* TASK TO COMPLETE
Quote only the lines that start at the line with "You are a GUI" and run to the end of the entries; omit the pictures.

Saved data entries:
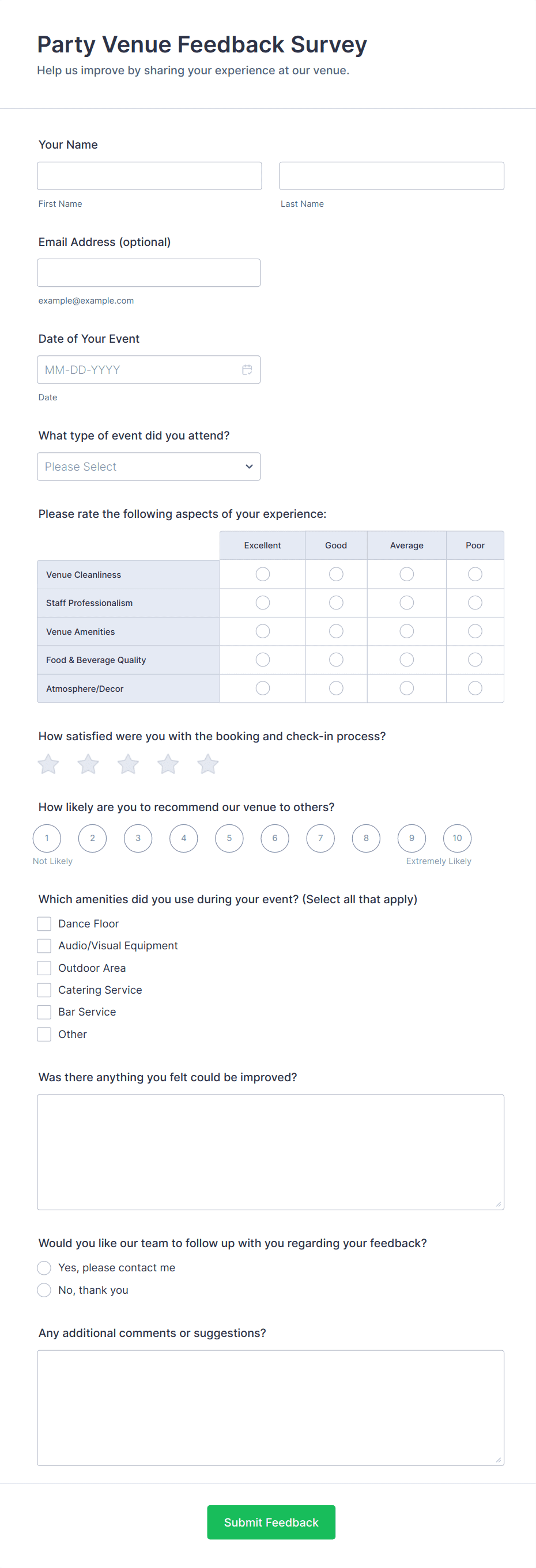Mark Staff Professionalism as Good

coord(335,603)
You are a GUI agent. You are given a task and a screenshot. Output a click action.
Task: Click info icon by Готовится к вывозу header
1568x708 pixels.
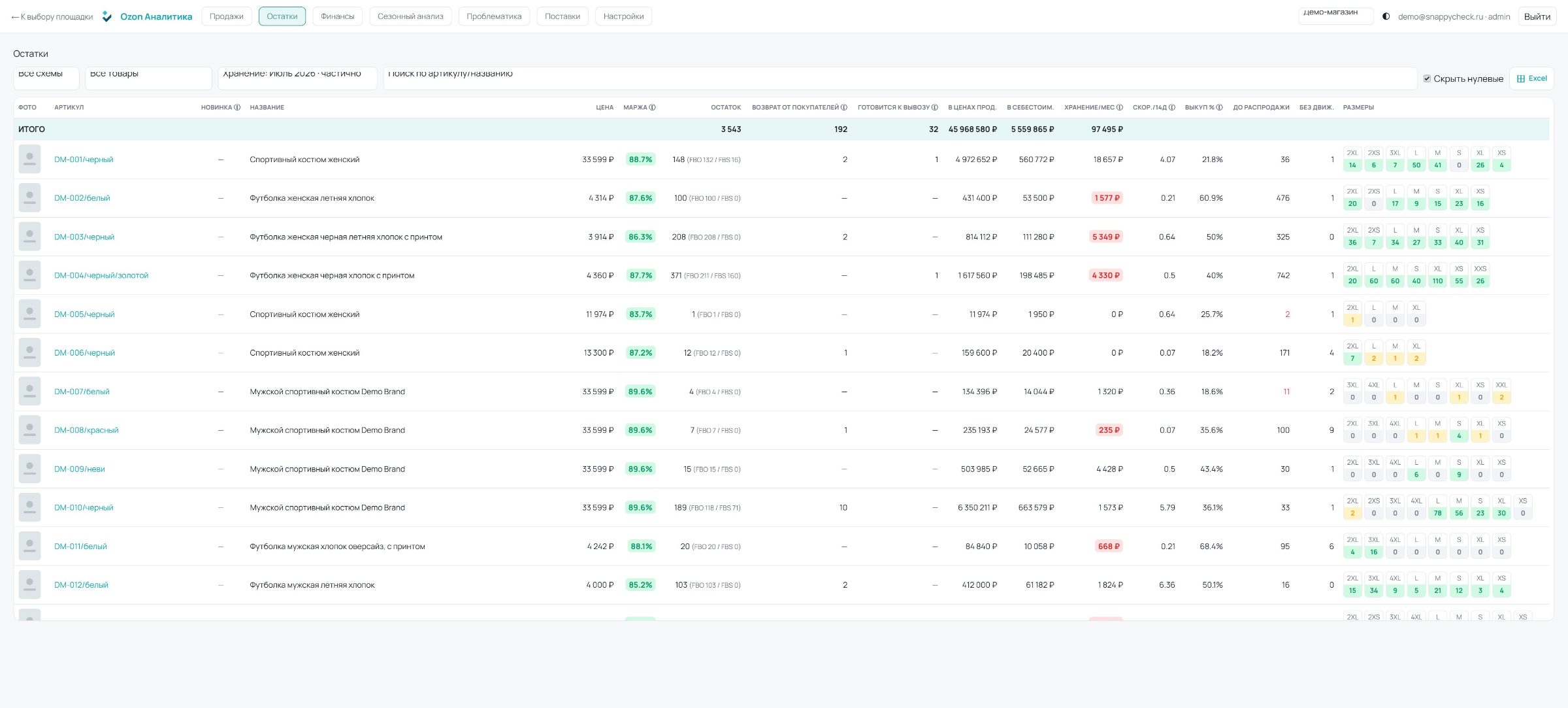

* WRITTEN SOLUTION
You are a GUI agent. You are given a task and a screenshot. Output a click action.
Task: Click info icon by Готовится к вывозу header
1568x708 pixels.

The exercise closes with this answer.